Who are W3C, why are they important and what’s Craft got to do with it?

“The World Wide Web Consortium (W3C) is an international community where Member organisations, a full-time staff, and the public work together to develop Web standards. Led by Web inventor and Director Tim Berners-Lee and CEO Jeffrey Jaffe, W3C's mission is to lead the Web to its full potential”

So, yeah. The W3C are kind of a big deal.

Last week, W3C shortlisted 3 CMS platforms (Statamic, Craft and WordPress) and tested all 3 as their new potential CMS, as they progress toward replatforming themselves. However, they did not come to a conclusion in the end as to which CMS to use.

Why?

They encountered a bit of a hurdle as none of the CMSes were compliant with the authoring tools accessibility guidelines, which is an essential requirement for W3C. A lot of CMSes aren’t compliant when it comes to accessibility. We know that Craft’s Backend / Control Panel is brilliantly accessible already, but not quite up to the required standards for the diverse range of content moderators at W3C.

That’s another reason as to why we love Craft, they’re very quick to turn around changes to better their developers and their users, which leads me to believe (and is purely my speculation) that W3C asked all 3 CMSes if they could do anything about their accessibility.

Low and behold, Craft delivered (again!)

Just 2 weeks since the breakdown was released on the W3C website, Craft have pushed their latest version — 3.5 — to the public, which contains a wide range of updates including a bunch of changes to the Control Panel’s Accessibility and Content Author Experience.

What's included in the Craft CMS 3.5 update?

As mentioned previously

Accessibility

  • Use shapes to represent statuses – Replaces circular status indicators with orange triangles to indicate pending statuses, and red squares to indicate expired statuses.
  • Underline links – Adds an underline style to all links in the control panel, making it more obvious that they’re clickable.

Author Experience

  • UI elements – Add custom headings, tips, warnings, and horizontal rules to your field layouts. You can even add custom UI elements based on Twig templates. (Yes, plugins can register additional UI elements as well!)Title field control – You can now set the position of Title fields within your field layouts, so they don’t show up at the top of every content tab.
  • Field relabelling – You can now override the label and author instructions for each of your fields right from the field layout designer. No more need to create multiple identical fields, just because you want to change the label.
  • Custom field widths – Set the widths of each of your fields to 25%, 50%, 75%, or 100%. Fields will be displayed side-by-side when there’s room.

GraphQL

  • Mutations – It’s now possible to mutate entries, categories, tags, users, global sets, and Matrix blocks via the GraphQL API.
  • Explorer – We’ve bundled the OneGraph Explorer plugin into Craft’s built-in GraphiQL IDE, so building GraphQL queries is now as simple as ticking some checkboxes.
  • Prettify & History – The built-in GraphiQL IDE now has the ability to prettify your query, and you can also browse your recent query history.
  • API improvements – Querying for elements over GraphQL has also improved, with several new arguments, fields, and directives, as well as the ability to set aliases on relational fields.

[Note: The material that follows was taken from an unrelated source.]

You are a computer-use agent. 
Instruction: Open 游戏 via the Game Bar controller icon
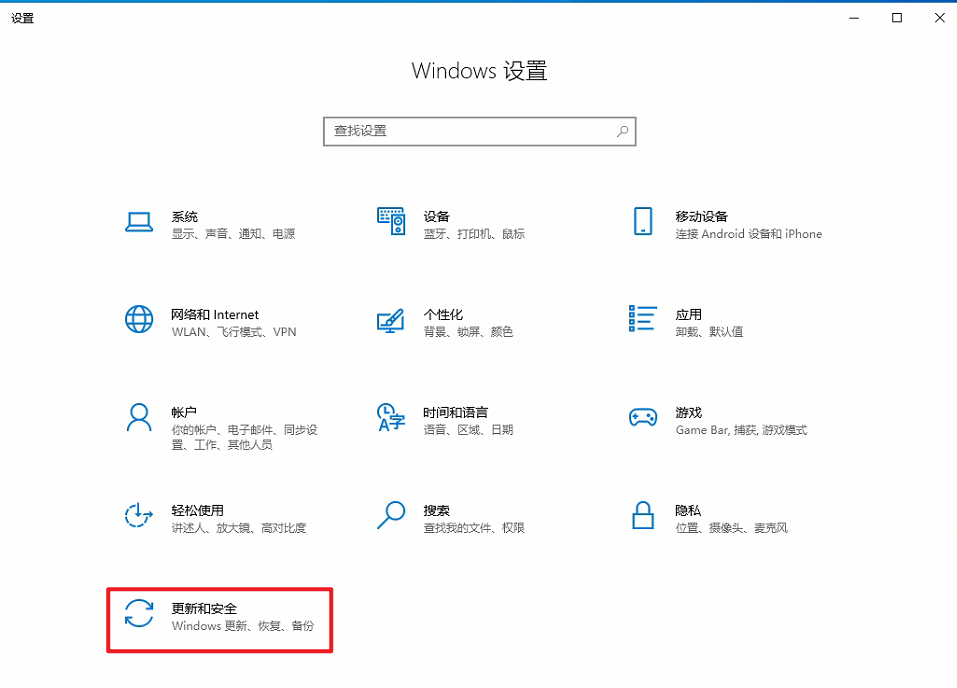tap(642, 418)
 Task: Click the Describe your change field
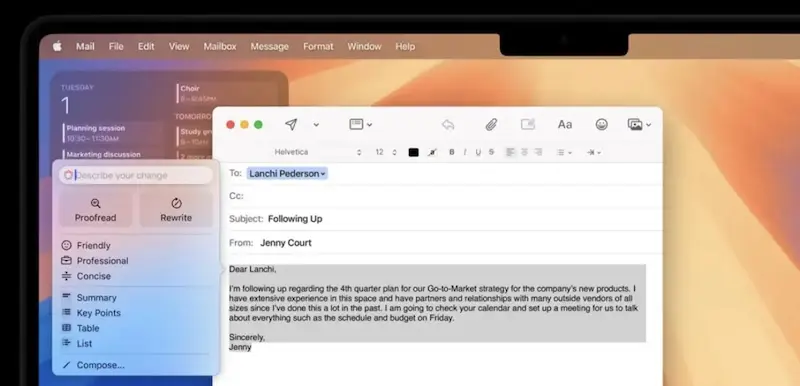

What could this mean for Craft, if the W3C decide to choose it for their next CMS

Here’s my thoughts on what I think this could mean for Craft, if the W3C go ahead with the content management system:

Popularity

The W3C is a huge organisation that defines the Web standards and when considering the sheer amount of people who are involved, I believe this could lead to a huge boost in popularity for Craft.

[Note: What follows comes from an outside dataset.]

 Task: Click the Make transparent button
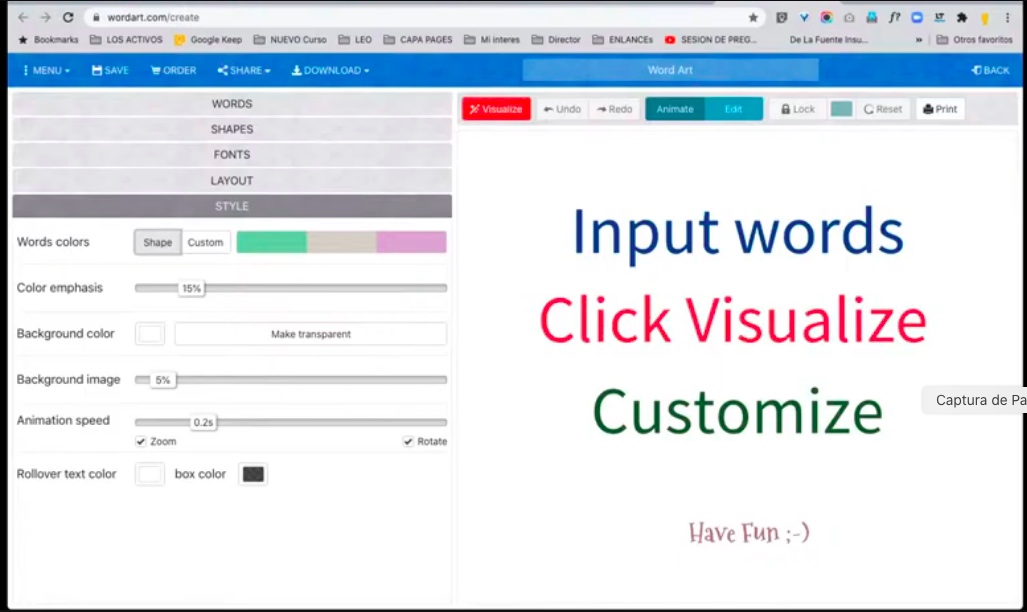click(x=311, y=334)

There’s the potential for a surge in new people looking to learn about Craft CMS and why this organisation chose to build their website on it. That would mean more developers picking up the platform and a lot more businesses trusting and using it as their CMS too. This would be a great turning point for Craft and we’d love to see more businesses embracing the platform. No matter how quickly it grows (and it has, a lot!) We've found that clients looking at their CMS platforms are still a little weary of Craft at first (because it seem seems small and less well known) but hey, everyone has got to start somewhere, right?

As of the Craft Conference back in 2019, there were over 70k websites using Craft worldwide with 148 development partners (including us, actually, we’re one of 28 who’re verified and 1 of 7 in Europe!)

Continuous updates

As there’s a lot of potential for Craft to explode in popularity, this could also lead to huge spike in commercial license sales for Craft, which in turn, would sail the Pixel and Tonic boat into the future — leading to more and more development, continuing updates and even more growth for the company.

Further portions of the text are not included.